Personal information
- Born: Labin, NR Croatia, FNR Yugoslavia
- Nationality: Croatian

Medal record
Women's handball
Representing Yugoslavia
U-20 World Championship
| Gold medal – first place | 1977 Romania | U-20 Team |

= Ornela Paliska =

Yugoslav handball player

Ornela Paliska is a Yugoslav former handball player.

She started playing handball for Labin's ŽRK Rudar Labin. She was part of ŽRK Rudar Labin's golden generation that played in the Yugoslav First League with Rudar.

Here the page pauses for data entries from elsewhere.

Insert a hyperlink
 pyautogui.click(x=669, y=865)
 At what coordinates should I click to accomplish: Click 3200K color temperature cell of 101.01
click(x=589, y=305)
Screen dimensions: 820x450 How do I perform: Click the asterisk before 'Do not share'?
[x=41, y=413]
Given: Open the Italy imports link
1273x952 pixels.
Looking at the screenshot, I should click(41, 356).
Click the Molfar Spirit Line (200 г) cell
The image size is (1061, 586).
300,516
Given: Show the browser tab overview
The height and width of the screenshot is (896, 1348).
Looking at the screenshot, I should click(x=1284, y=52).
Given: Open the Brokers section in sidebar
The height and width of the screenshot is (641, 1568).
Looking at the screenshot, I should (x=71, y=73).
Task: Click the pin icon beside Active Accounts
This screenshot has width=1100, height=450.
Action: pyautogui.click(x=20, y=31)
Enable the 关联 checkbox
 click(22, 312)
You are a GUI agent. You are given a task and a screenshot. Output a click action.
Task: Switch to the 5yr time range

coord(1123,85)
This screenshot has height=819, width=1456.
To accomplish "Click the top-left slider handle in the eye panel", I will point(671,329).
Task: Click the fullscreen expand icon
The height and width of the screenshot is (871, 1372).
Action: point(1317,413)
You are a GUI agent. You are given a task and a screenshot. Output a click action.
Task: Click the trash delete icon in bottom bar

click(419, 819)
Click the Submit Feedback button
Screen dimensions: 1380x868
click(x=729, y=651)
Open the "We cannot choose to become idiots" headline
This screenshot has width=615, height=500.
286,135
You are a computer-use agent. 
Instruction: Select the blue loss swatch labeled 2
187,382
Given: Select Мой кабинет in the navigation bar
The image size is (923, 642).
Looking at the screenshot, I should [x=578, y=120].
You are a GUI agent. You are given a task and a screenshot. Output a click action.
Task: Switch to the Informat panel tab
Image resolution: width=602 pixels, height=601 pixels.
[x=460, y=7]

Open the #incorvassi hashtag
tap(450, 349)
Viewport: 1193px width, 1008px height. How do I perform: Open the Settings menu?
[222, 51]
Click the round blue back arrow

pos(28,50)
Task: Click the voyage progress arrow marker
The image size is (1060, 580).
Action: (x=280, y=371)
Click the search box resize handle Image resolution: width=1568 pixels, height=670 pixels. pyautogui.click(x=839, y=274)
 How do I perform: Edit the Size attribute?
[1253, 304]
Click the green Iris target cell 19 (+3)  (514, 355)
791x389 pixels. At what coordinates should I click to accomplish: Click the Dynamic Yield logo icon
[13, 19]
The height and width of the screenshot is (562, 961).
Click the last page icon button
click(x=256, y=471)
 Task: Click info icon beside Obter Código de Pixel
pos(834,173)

In 1977 she was, together with Lorena Beučić, Biserka Emer, Ema Gabrić, Željka Maras, Snježana Perić and Jasna Ptujec, one of the six Croatian players who were part of the broader Yugoslavia women's national junior handball team that won the gold at the 1977 Women's Junior World Handball Championship in Romania. It is the only gold won by Yugoslavia women's national junior handball team at the World Championship.

In 2011, at an event in occasion of the signing of a cooperation agreement between Mladi Rudar Labin and the Balić - Metličić Academy, presided by many former handball players, including Ivano Balić, Lorena Beučić, Adriana Prosenjak, Karmen Kokot and Valner Franković, she performed at an exhibition game with the other greatest players in Labin's history, including Kokot, Prosenjak and Ingrid Zuliani.

Also several other members of her family were handball players.